After refusing to answer questions from the News Journal and Inweekly, Pensacola City Administrator Eric Olson went on a local morning show to discuss why Fire Chief Matt Schmitt and Deputy Chief Joe Glover had been placed on administrative leave.

On News Radio 1620, the city administrator tried to decouple the investigation concerning Schmitt and Glover from the changes made in the city’s disciplinary appeal process.

“If I can take you back, we obviously have two people placed on administrative leave,” said Olson. “At the same time, we have changed out HR manual. “

While he admitted that the timing of the two incidents appears “interesting,” they are not connected. He said, “They are linked in time, but they are not linked by any substantive or deliberative process that these two issues should somehow go together.”

He said that last October the city had an employee going through the appeals process and realized that the personnel board listed in the manual hadn’t been established.

“The personnel board was never established,” said Olson. “In order to get that to meet the right of this person to go before a personnel board, we had to establish one. That meant we had to get people nominated, you had to have a vote of the employees, all before this other individual could make it through the final step of the appeals process.”

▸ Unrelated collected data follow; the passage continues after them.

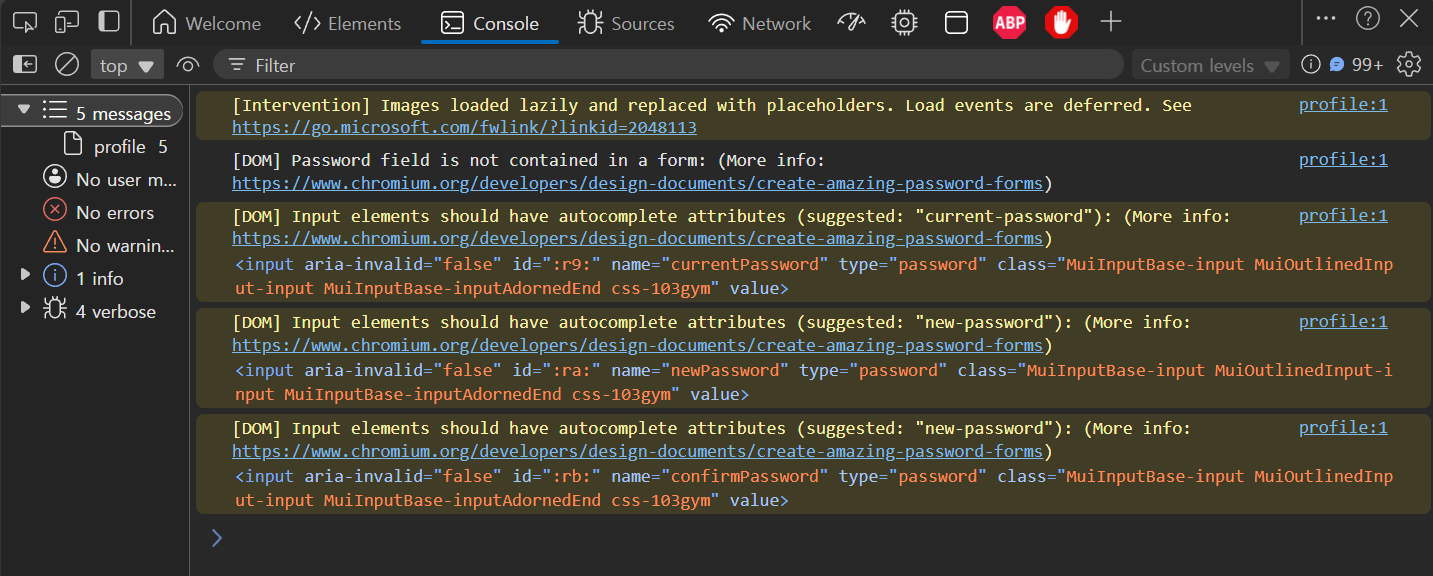The width and height of the screenshot is (1433, 576).
Task: Expand the 4 verbose group
Action: (x=26, y=309)
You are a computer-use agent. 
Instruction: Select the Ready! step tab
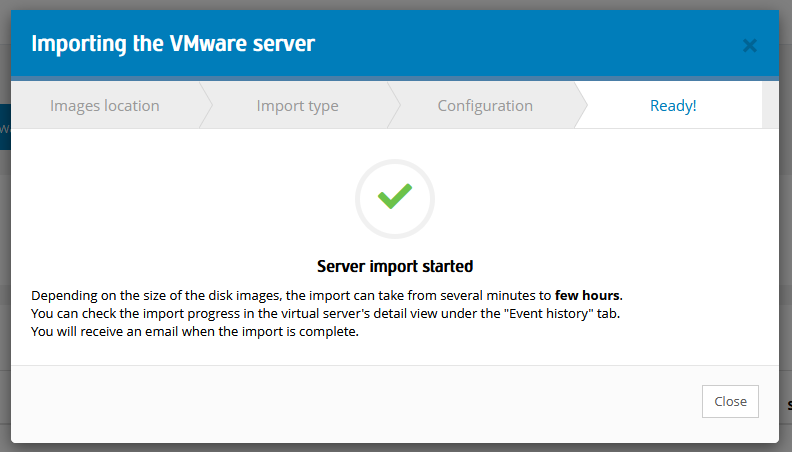tap(672, 106)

Nominations were received from the employees, and the election of the board members was to be Dec. 2, according to the city administrator.

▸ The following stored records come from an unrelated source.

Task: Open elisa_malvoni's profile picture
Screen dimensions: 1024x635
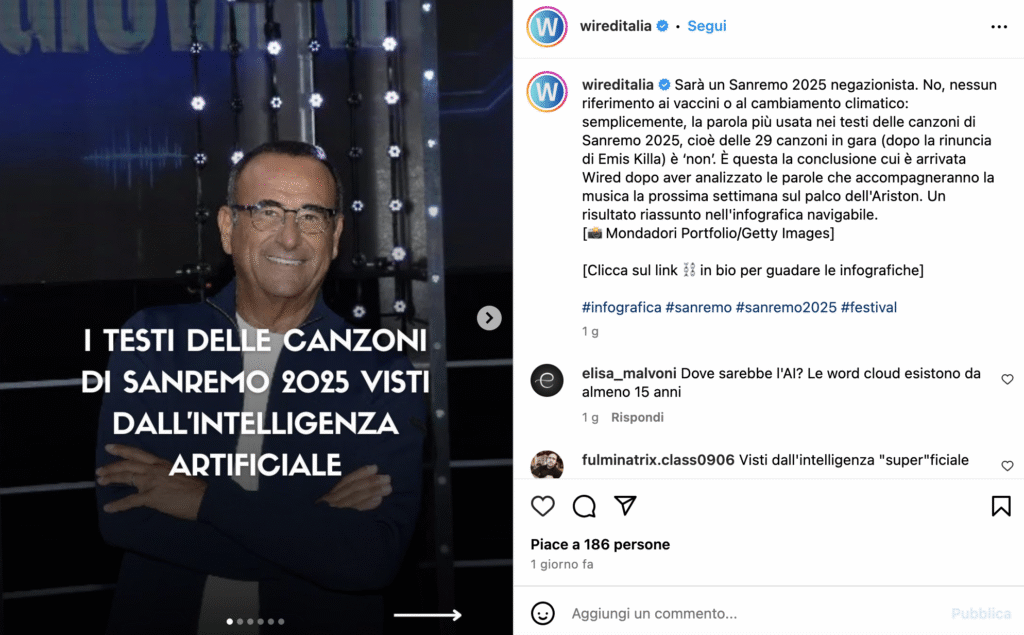Action: click(x=547, y=380)
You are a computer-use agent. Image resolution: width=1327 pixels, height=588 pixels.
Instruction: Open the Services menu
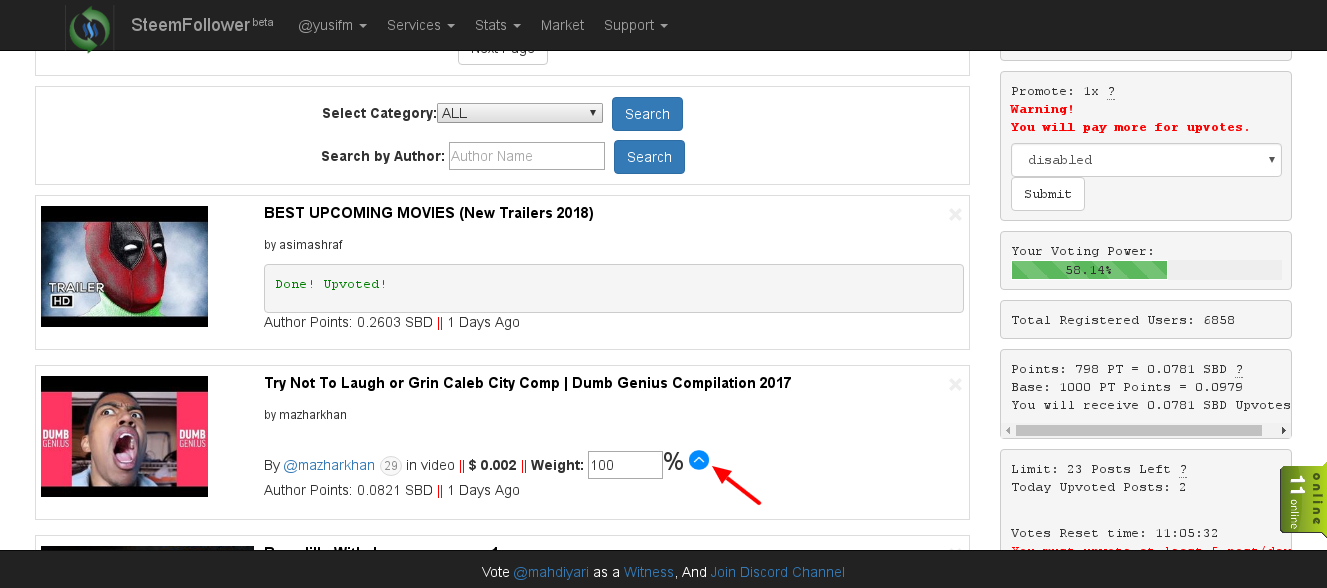tap(420, 25)
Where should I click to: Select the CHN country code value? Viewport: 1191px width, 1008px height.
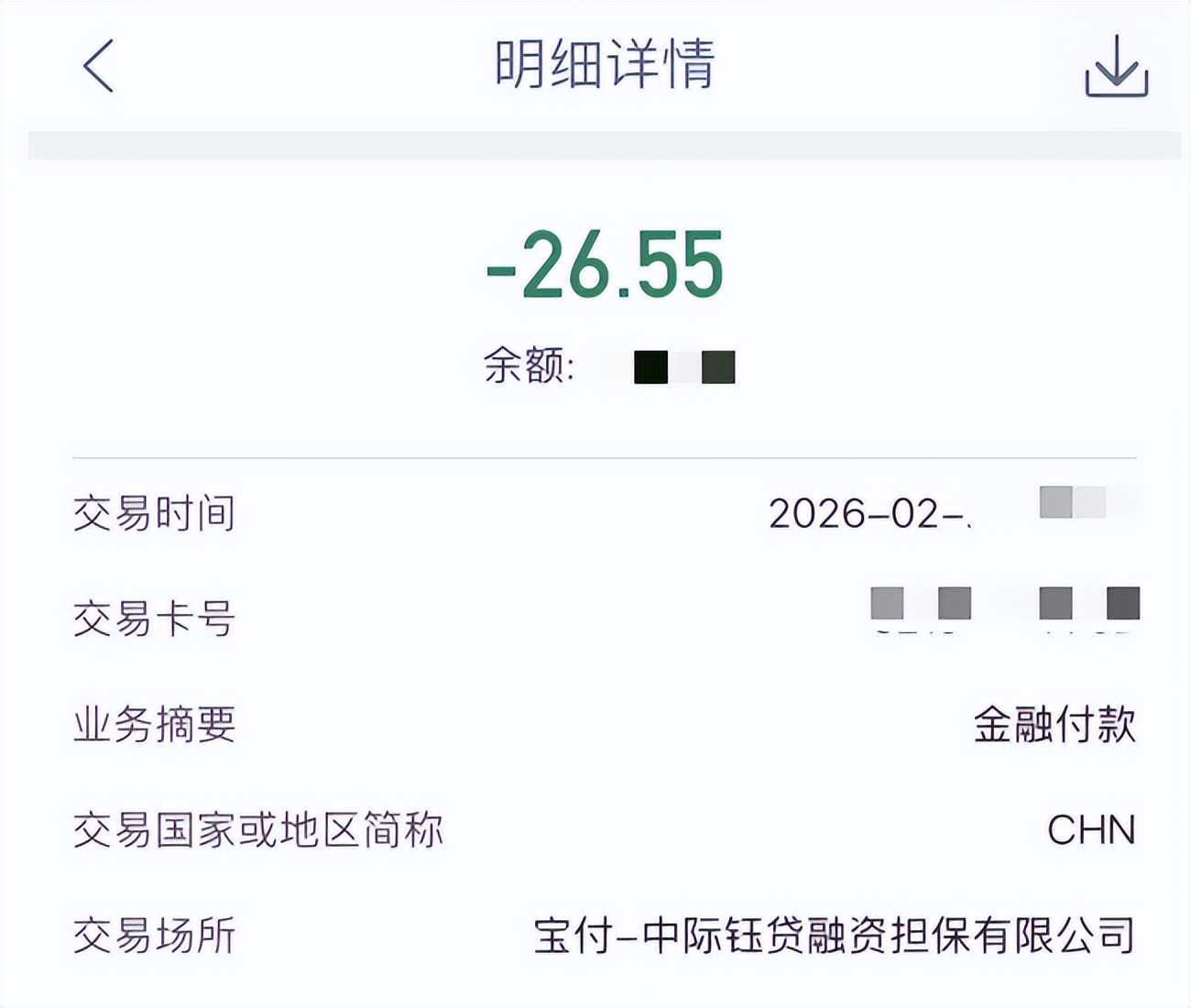click(1090, 830)
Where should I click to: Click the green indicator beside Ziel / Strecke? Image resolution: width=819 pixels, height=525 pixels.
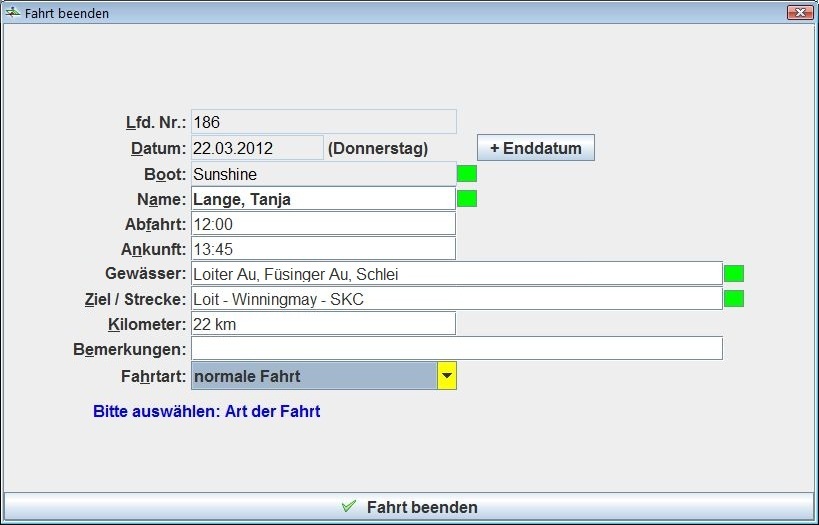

“As we were going through the process of establishing the personnel board, the original complaint was settled in late November,” he said. The city cancelled the board election on Dec. 1.

Olson said the decision was then made to do away with the personnel board.

“We looked back and said, ‘Well why did we have a personnel board to begin with? Why is that in the HR manual?’ It’s really a legacy from the old civil service,” he recalled.

“Civil service went away under the new charter,” said Olson. “What we had was this legacy HR procedure that we felt we don’t need, and we can address the same concerns in a different more streamlined fashion and still give what we want to give every employee—which is a fair, equitable hearing if they’ve got an appeal.”

Editor’s note: The personnel board was not a “legacy HR procedure.” It was a commitment the city made to the Florida Legislature when it agreed to repeal the city’s civil service board in 2013, a few months before Olson was hired.

In regards to the investigation, the city administrator said it concerns the EEOC complaints against him and the Chief Human Resources Officer Ed Sisson by Schmitt and Olson.

“Anytime the city receives an EEOC complaint our insurance carrier is notified,” said Olson. “When our insurance carrier is notified, our insurance carrier then takes one of the attorneys that it has on retainer to check into the matter. In this case, it happened to be Rob Larkin from Allen, Norton & Blue.”

He said that Larkin advised that the fire chief and deputy chief be placed on administrative leave and the city retain an outside counsel to conduct an investigation. Olson and Sisson were allowed to continue at work.

Olson did not explain why Schmitt and Glover weren’t told the subject of the investigation. He repeated that the administrative leave was done on the advice of legal counsel.

“There is no punishment intended, it’s just for the benefit of the investigation for all parties involved,” he said. “To preserve the integrity of the investigation, that’s the step that’s taken.”

Will the fire chief and deputy chief be reinstated once the investigation is complete?

Olson said, “I think that’s correct. That’s the purpose. We separate everybody from the situation, we conduct a thorough investigation, and based on the results of that investigation and the recommendations that fall out of it … That may be the ultimate outcome.”

The city administrator denied that race played any part in the decision to place the chiefs on administrative leave.